There’s also some interesting features around serializing the resulting XML infoset with different variations. For example, you can author templates in XHTML 1.0 and output in HTML 4.01. The output serializer takes care of all the little quirks for things like empty elements, non-escaping of SCRIPT and STYLE content, boolean attributes, etc. The result is a clean authoring environment and an ultra conservative output format. I bring this up in the context of web services infrastructure only to show that the ability to filter template output can be very useful when dealing with different types of user agents.

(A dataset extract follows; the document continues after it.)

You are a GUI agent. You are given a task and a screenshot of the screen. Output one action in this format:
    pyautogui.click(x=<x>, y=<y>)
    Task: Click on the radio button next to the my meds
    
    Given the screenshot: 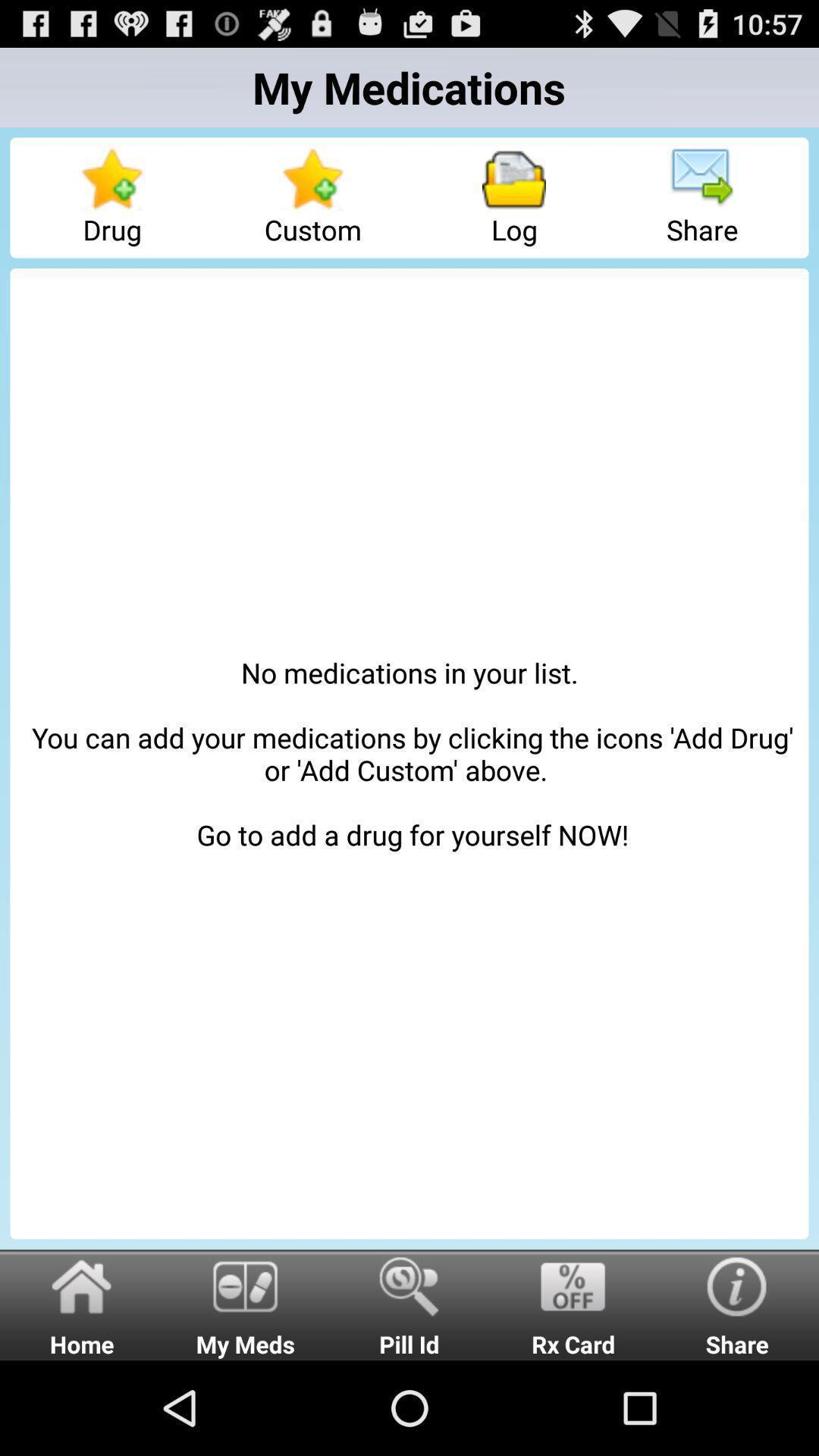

All this to say that if you’re looking for “Web Services Infrastructure” for exposing processes and information, you’re probably looking to hard. If you have a database, templating, and a web server, you have most of the infrastructure and framework required to begin exposing information from each of your systems in a proven and established way. What you want to be on the lookout for are small and specific enhancements to these existing pieces that allow you to interact with other machines in a more predictable manner or in new and different ways.

The next time someone is selling you infrastructure for Web Services, or SOA, or ESB, or whatever they’ll call it next, make sure you ask “Why?” After they tell you, make sure you understand, agree, and have the problems they propose to solve. If not, ask again. New framework and infrastructure is extremely expensive in more ways than one: you have to ramp people on it and then deploy, manage, monitor, and support it. Sometimes new infrastructure is unavoidable but when it overlaps a large portion of your existing infrastructure, you should make sure it’s bringing back a significant return.